*What is being asked:* Format the data below as a JSON list of strings, with one string per line and blank lines omitted.

** Begin Exercise data **

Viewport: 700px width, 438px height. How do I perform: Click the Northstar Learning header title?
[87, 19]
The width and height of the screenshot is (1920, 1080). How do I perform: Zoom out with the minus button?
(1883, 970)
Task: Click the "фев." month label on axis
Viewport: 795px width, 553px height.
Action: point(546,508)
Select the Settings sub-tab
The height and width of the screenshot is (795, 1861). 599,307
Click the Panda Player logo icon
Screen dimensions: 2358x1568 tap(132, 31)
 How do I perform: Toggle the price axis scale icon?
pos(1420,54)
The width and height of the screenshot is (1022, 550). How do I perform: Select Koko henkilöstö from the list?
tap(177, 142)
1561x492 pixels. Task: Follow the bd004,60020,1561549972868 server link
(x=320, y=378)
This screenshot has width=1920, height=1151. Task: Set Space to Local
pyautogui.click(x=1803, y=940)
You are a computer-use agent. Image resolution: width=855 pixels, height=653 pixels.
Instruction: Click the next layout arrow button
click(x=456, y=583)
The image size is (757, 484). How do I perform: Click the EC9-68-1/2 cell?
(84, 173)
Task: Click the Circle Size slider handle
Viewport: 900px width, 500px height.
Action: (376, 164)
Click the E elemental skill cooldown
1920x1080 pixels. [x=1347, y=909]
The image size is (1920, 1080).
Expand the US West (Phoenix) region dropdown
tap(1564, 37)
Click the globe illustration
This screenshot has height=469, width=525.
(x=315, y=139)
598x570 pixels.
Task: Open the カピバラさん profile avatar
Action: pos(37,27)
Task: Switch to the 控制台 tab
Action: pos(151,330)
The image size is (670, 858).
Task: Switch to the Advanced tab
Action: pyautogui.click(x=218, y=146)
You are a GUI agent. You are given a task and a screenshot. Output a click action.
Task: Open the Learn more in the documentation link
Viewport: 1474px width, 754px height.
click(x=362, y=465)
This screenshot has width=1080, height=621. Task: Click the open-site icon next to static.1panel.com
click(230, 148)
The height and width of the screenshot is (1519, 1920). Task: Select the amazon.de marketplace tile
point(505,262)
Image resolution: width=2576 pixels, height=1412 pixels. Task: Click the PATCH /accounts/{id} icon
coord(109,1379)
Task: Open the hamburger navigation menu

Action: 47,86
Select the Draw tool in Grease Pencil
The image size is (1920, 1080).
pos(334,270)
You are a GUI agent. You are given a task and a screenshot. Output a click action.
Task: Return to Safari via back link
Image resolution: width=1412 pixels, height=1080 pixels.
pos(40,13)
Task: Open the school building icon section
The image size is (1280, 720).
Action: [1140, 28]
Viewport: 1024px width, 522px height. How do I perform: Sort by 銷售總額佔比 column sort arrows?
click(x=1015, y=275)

** End Exercise data **

*Reply:*
[
  "Viewport: 700px width, 438px height. How do I perform: Click the Northstar Learning header title?",
  "[87, 19]",
  "The width and height of the screenshot is (1920, 1080). How do I perform: Zoom out with the minus button?",
  "(1883, 970)",
  "Task: Click the \"фев.\" month label on axis",
  "Viewport: 795px width, 553px height.",
  "Action: point(546,508)",
  "Select the Settings sub-tab",
  "The height and width of the screenshot is (795, 1861). 599,307",
  "Click the Panda Player logo icon",
  "Screen dimensions: 2358x1568 tap(132, 31)",
  " How do I perform: Toggle the price axis scale icon?",
  "pos(1420,54)",
  "The width and height of the screenshot is (1022, 550). How do I perform: Select Koko henkilöstö from the list?",
  "tap(177, 142)",
  "1561x492 pixels. Task: Follow the bd004,60020,1561549972868 server link",
  "(x=320, y=378)",
  "This screenshot has width=1920, height=1151. Task: Set Space to Local",
  "pyautogui.click(x=1803, y=940)",
  "You are a computer-use agent. Image resolution: width=855 pixels, height=653 pixels.",
  "Instruction: Click the next layout arrow button",
  "click(x=456, y=583)",
  "The image size is (757, 484). How do I perform: Click the EC9-68-1/2 cell?",
  "(84, 173)",
  "Task: Click the Circle Size slider handle",
  "Viewport: 900px width, 500px height.",
  "Action: (376, 164)",
  "Click the E elemental skill cooldown",
  "1920x1080 pixels. [x=1347, y=909]",
  "The image size is (1920, 1080).",
  "Expand the US West (Phoenix) region dropdown",
  "tap(1564, 37)",
  "Click the globe illustration",
  "This screenshot has height=469, width=525.",
  "(x=315, y=139)",
  "598x570 pixels.",
  "Task: Open the カピバラさん profile avatar",
  "Action: pos(37,27)",
  "Task: Switch to the 控制台 tab",
  "Action: pos(151,330)",
  "The image size is (670, 858).",
  "Task: Switch to the Advanced tab",
  "Action: pyautogui.click(x=218, y=146)",
  "You are a GUI agent. You are given a task and a screenshot. Output a click action.",
  "Task: Open the Learn more in the documentation link",
  "Viewport: 1474px width, 754px height.",
  "click(x=362, y=465)",
  "This screenshot has width=1080, height=621. Task: Click the open-site icon next to static.1panel.com",
  "click(230, 148)",
  "The height and width of the screenshot is (1519, 1920). Task: Select the amazon.de marketplace tile",
  "point(505,262)",
  "Image resolution: width=2576 pixels, height=1412 pixels. Task: Click the PATCH /accounts/{id} icon",
  "coord(109,1379)",
  "Task: Open the hamburger navigation menu",
  "Action: 47,86",
  "Select the Draw tool in Grease Pencil",
  "The image size is (1920, 1080).",
  "pos(334,270)",
  "You are a GUI agent. You are given a task and a screenshot. Output a click action.",
  "Task: Return to Safari via back link",
  "Image resolution: width=1412 pixels, height=1080 pixels.",
  "pos(40,13)",
  "Task: Open the school building icon section",
  "The image size is (1280, 720).",
  "Action: [1140, 28]",
  "Viewport: 1024px width, 522px height. How do I perform: Sort by 銷售總額佔比 column sort arrows?",
  "click(x=1015, y=275)"
]